# [本文抜粋]
説明

ディスク装置

【課題】ディスク装置内へディスクが挿入されたことを検知する手段の小型化を図り、小型で薄型のディスク装置を提供する。
【解決手段】ディスク装置は、フローティングユニット10に電気回路基板8とディスク挿入検知レバー41とを設け、ディスク挿入検知レバーがディスク挿入排出口近傍に配設され、挿入されたディスク状記録媒体の外縁により押圧されて回動し、電気回路基板にディスク検知信号を出力するスイッチ81を直接的に駆動するよう構成されている。

【発明の詳細な説明】
【技術分野】
【0001】
本発明は、CD、DVD等のディスク状記録媒体の記録及び/又は再生を行うディスク装置に関し、特にディスク状記録媒体を装着するためのディスクローディング機構に関する。

# [問題 A]
データの行を最初の行から「Looking at the screenshot, I should tap(831, 263).」を含む行まで、「Given」を「Task」に入れ替えて書き直してください。ほかの部分は変えないでください。

# [抽出データ]
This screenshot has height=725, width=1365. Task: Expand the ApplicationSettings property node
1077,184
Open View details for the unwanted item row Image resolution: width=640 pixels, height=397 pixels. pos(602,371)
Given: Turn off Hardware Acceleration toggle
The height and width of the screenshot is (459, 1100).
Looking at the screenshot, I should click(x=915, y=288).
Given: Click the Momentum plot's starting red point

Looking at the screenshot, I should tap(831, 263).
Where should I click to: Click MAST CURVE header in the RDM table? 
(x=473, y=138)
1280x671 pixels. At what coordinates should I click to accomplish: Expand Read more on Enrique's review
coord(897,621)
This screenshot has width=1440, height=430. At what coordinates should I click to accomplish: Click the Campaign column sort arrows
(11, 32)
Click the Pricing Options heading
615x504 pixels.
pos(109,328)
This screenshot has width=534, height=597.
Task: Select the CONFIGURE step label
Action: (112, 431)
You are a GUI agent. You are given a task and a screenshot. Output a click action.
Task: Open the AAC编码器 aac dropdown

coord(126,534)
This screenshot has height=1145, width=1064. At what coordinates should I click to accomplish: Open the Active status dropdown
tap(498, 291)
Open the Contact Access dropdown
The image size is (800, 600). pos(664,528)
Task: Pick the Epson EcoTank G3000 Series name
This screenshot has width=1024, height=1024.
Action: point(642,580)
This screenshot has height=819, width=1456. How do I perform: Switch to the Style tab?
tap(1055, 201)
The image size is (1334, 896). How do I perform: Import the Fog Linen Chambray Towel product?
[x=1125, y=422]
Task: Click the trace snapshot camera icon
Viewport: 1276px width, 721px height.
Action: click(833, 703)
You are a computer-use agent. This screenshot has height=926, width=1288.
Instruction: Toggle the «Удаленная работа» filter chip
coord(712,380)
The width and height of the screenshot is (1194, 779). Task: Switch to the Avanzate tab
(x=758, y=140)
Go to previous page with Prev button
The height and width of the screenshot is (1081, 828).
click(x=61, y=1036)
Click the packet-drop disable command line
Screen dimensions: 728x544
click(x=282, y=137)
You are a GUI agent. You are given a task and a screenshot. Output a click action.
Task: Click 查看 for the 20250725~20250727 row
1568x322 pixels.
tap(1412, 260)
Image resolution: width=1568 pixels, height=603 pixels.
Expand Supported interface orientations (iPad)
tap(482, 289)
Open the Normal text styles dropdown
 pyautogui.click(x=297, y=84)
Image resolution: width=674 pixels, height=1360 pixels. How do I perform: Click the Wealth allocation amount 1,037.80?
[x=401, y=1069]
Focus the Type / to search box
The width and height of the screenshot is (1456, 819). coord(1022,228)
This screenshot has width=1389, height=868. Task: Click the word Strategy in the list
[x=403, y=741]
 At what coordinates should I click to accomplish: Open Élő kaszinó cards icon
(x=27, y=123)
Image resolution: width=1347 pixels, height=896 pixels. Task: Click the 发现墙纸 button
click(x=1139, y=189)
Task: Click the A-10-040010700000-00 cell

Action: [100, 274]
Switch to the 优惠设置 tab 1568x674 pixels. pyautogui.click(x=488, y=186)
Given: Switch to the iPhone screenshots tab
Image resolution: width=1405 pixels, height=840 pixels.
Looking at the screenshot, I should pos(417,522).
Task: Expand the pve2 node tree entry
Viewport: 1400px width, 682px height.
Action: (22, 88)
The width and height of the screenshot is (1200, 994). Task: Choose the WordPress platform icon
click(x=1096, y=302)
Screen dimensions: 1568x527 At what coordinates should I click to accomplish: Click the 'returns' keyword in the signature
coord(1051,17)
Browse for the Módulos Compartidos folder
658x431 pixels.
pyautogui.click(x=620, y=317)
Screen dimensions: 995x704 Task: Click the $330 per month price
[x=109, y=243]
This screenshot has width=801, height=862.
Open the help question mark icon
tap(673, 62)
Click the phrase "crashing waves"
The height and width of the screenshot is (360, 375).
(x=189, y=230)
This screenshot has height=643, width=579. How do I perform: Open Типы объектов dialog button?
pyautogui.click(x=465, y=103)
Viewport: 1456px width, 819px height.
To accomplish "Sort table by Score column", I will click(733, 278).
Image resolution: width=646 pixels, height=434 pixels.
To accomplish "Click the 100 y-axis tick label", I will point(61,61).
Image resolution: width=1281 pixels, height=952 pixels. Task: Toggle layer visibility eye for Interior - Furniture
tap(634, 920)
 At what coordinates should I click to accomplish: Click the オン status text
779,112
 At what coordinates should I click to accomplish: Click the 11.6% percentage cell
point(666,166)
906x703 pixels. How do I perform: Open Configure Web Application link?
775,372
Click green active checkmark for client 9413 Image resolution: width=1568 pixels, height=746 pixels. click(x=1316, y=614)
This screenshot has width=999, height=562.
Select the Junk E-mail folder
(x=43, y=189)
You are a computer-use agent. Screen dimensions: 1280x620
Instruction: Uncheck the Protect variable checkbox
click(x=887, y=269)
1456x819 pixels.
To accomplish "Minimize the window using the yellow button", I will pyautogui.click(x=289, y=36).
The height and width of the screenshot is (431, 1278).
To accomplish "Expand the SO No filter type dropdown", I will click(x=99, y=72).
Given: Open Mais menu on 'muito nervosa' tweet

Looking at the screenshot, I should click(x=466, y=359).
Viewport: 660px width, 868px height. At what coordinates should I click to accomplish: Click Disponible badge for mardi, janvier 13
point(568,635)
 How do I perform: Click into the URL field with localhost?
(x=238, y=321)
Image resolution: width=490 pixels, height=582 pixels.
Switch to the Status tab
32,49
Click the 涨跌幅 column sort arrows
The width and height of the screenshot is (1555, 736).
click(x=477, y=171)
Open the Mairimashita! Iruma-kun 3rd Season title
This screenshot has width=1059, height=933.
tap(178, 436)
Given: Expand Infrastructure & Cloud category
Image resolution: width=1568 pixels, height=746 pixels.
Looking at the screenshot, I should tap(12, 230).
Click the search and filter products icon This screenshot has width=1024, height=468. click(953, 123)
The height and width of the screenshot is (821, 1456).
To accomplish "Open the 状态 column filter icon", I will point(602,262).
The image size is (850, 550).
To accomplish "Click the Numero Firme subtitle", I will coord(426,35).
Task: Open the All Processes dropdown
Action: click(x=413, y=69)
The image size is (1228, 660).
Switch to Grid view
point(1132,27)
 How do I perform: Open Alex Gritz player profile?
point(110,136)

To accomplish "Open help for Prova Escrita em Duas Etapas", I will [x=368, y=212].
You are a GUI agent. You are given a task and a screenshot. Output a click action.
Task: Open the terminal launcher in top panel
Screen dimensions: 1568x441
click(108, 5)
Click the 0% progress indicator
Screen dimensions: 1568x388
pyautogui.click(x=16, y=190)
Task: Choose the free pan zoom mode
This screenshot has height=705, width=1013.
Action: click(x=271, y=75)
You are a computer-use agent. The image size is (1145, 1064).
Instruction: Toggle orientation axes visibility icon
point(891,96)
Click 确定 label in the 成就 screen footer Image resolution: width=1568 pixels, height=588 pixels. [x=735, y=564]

# [問題 B]
ディスク装置についての本文を、一字も変えずに全部出力してください。

# [解答例 A]
This screenshot has height=725, width=1365. Task: Expand the ApplicationSettings property node
1077,184
Open View details for the unwanted item row Image resolution: width=640 pixels, height=397 pixels. pos(602,371)
Task: Turn off Hardware Acceleration toggle
The height and width of the screenshot is (459, 1100).
Looking at the screenshot, I should click(x=915, y=288).
Task: Click the Momentum plot's starting red point

Looking at the screenshot, I should tap(831, 263).

# [解答例 B]
説明

ディスク装置

【課題】ディスク装置内へディスクが挿入されたことを検知する手段の小型化を図り、小型で薄型のディスク装置を提供する。
【解決手段】ディスク装置は、フローティングユニット10に電気回路基板8とディスク挿入検知レバー41とを設け、ディスク挿入検知レバーがディスク挿入排出口近傍に配設され、挿入されたディスク状記録媒体の外縁により押圧されて回動し、電気回路基板にディスク検知信号を出力するスイッチ81を直接的に駆動するよう構成されている。

【発明の詳細な説明】
【技術分野】
【0001】
本発明は、CD、DVD等のディスク状記録媒体の記録及び/又は再生を行うディスク装置に関し、特にディスク状記録媒体を装着するためのディスクローディング機構に関する。